- What you should do
Repeat the following data exactly, line for line, changing nothing.

- Information provided

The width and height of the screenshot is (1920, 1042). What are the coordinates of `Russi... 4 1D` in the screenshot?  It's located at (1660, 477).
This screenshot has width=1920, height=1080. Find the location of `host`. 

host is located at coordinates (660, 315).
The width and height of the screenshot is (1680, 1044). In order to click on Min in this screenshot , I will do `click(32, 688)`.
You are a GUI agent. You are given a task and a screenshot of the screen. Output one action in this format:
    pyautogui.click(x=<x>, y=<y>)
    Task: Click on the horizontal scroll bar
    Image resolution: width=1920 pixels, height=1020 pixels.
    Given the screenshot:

- Answer for the task
The width and height of the screenshot is (1920, 1042). What are the coordinates of `Russi... 4 1D` in the screenshot?  It's located at (1660, 477).
This screenshot has width=1920, height=1080. Find the location of `host`. 

host is located at coordinates (660, 315).
The width and height of the screenshot is (1680, 1044). In order to click on Min in this screenshot , I will do `click(32, 688)`.
You are a GUI agent. You are given a task and a screenshot of the screen. Output one action in this format:
    pyautogui.click(x=<x>, y=<y>)
    Task: Click on the horizontal scroll bar
    Image resolution: width=1920 pixels, height=1020 pixels.
    Given the screenshot:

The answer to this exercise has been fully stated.